##### Extracted entries
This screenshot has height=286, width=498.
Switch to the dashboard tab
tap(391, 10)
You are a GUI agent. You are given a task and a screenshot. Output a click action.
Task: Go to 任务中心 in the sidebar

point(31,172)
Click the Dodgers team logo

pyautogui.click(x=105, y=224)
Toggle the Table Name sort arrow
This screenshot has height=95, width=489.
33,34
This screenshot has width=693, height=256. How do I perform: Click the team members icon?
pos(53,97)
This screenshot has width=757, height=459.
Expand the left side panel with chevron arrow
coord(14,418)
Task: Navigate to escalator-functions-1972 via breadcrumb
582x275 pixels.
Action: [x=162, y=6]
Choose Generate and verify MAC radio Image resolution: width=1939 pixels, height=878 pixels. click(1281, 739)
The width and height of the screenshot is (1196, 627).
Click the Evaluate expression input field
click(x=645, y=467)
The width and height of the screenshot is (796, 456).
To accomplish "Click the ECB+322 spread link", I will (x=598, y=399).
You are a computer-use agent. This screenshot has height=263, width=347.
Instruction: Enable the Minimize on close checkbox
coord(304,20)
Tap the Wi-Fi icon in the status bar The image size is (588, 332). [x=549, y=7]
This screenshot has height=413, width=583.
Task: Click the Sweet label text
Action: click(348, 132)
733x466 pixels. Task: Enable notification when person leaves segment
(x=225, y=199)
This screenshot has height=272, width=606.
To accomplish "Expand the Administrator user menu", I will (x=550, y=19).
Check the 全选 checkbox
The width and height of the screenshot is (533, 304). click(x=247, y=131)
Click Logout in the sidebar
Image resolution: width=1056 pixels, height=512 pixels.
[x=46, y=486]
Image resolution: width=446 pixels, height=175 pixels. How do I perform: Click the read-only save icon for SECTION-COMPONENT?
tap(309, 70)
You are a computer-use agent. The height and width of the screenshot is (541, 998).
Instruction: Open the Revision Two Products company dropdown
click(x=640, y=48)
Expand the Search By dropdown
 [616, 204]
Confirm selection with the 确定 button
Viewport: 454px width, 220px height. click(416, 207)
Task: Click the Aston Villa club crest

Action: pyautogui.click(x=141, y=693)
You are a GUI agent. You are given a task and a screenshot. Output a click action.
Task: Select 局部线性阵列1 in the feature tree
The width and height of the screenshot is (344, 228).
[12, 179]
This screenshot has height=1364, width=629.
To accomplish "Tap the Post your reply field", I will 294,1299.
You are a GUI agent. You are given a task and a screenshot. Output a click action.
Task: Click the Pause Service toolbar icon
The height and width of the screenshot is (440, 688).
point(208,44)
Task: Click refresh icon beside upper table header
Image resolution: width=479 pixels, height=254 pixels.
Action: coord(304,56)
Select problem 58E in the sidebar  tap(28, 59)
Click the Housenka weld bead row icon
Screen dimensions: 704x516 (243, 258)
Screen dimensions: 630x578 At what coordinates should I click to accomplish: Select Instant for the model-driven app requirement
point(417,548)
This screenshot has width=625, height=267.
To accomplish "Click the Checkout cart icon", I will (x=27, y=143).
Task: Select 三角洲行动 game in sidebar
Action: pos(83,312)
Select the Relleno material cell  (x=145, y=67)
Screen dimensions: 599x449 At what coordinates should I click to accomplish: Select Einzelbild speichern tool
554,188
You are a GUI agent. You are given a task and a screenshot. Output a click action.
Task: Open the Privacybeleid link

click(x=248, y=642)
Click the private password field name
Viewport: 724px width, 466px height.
##########
◆ Problem description ◆
Starting from the records above, filter out all lines except those containing the word "computer".

◆ Reply ◆
You are a computer-use agent. This screenshot has height=263, width=347.
You are a computer-use agent. The height and width of the screenshot is (541, 998).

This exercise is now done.